* **ТЕКСТ ДЛЯ ЧТЕНИЯ**
━━━━━━
В отличие от некоторых древневосточных государств, к примеру, Вавилона эпохи Хаммурапи, где хозяйства отдельных храмов удалось сорганизовать в централизованную систему, у ацтеков не сложилось единого управления всем храмовым хозяйством, единой храмовой собственности, хотя попытки создания некоей жреческой иерархии и наблюдались35. Здесь, как и в древней Месопотамии времен Гудеа, земля считалась собственностью того бога, которому был посвящен храм. Однако считать храмы абсолютно самостоятельными в структуре ацтекской системы хозяйства и земельной собственности не приходится — уж очень сильной была взаимосвязь между политикой тлатоани и процветанием храмов. Не случайно один из высших советов при правителе занимался специально вопросами религии и идеологии (и только ими) [228, с. 101-105]. По нашему мнению, есть основания и предпосылки говорить в целом о царской и храмовой земле как царско-храмовой, которая вместе со служебными землями и составляла то, что определяется как государственная земля ацтекского государства.
━━━━━━
* **ФРАГМЕНТ ДАННЫХ**
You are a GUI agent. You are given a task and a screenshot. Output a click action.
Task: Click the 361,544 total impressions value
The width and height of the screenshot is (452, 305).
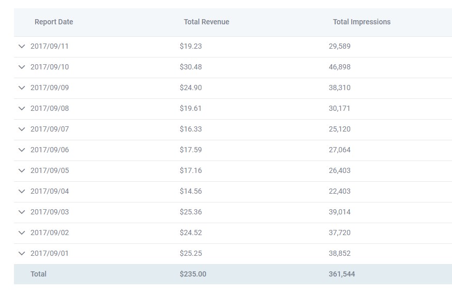coord(341,274)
━━━━━━
* **ЗАДАНИЕ**
Объясните, опираясь на текст о храмовом хозяйстве ацтеков, почему храмы нельзя считать абсолютно самостоятельными в ацтекской системе хозяйства и земельной собственности.

* **ОТВЕТ К ЗАДАНИЮ**
Между политикой тлатоани и процветанием храмов существовала очень сильная взаимосвязь, поэтому храмы нельзя считать абсолютно самостоятельными в структуре ацтекской системы хозяйства и земельной собственности.